YOLOv9e-seg training on 6 A100-80G and tried to optimize as much as I could but after the validation stage there is the CUDA out of memory error

Question

I am trying to train YOLOv9e-seg model on 336 total images of size 4096x4096 which have been split in train and val in the ratio 80:20. Previously I used to have error even from the training part but with some optimizations in the train method's parameters I was able to overcome that error. I am not sure but the validation was gets done a few older version of my code and then for some step I used to get this error but in the current version the program fails in the validation step with the program gives the "torch.OutOfMemoryError: CUDA out of memory" error. Code for the training is below:

import os
import torch
import atexit
import gc
from ultralytics import YOLO
from torch.nn import DataParallel

# Remap GPUs to a contiguous set using CUDA_VISIBLE_DEVICES.
# For example, if you want to use physical GPUs 0, 1, 3, 4, 5, 6:
os.environ["CUDA_VISIBLE_DEVICES"] = "0,1,3,4,5,6"

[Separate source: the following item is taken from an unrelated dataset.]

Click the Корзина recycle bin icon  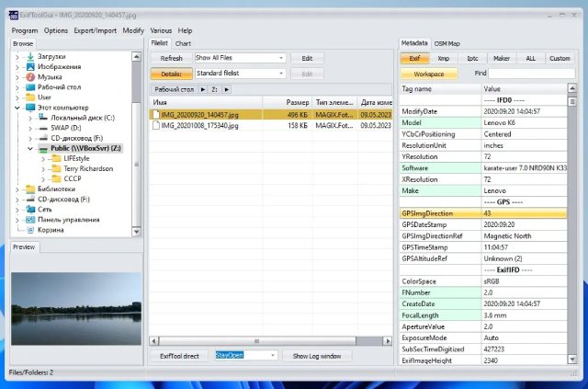[x=31, y=229]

# Set environment variable to help reduce memory fragmentation.
os.environ['PYTORCH_CUDA_ALLOC_CONF'] = 'expandable_segments:True'

# Function to clear GPU memory.
def clear_gpu_memory():
    torch.cuda.empty_cache()
    torch.cuda.reset_peak_memory_stats()

# Ensure that GPU memory is cleared on exit.
atexit.register(clear_gpu_memory)

# Load the pretrained YOLOv9 segmentation model and compile it.
model = YOLO("yolov9e-seg.pt")
model.model = torch.compile(model.model)

try:
    # Train the model with your specified parameters.
    model.train(
        data='training_data/brain_data.yaml',
        epochs=2,
        imgsz=4096,
        batch=6,
        project='brain_segmentation',
        name='testrun',
        device=[0, 1, 3, 4, 5, 6],
        close_mosaic=1,
        save_period=1,
        amp=True,
        cache=False,
        overlap_mask=False,
        workers=4,
    )

    # If available, try deleting the optimizer to free memory.
    try:
        del model.optimizer
    except AttributeError:
        pass

    # Force garbage collection and clear cached GPU memory after training.
    gc.collect()
    torch.cuda.empty_cache()

    # Get the number of GPUs now visible (they are renumbered from 0 to N-1).
    available_gpus = torch.cuda.device_count()
    print(f"Available GPUs (contiguous numbering): {list(range(available_gpus))}")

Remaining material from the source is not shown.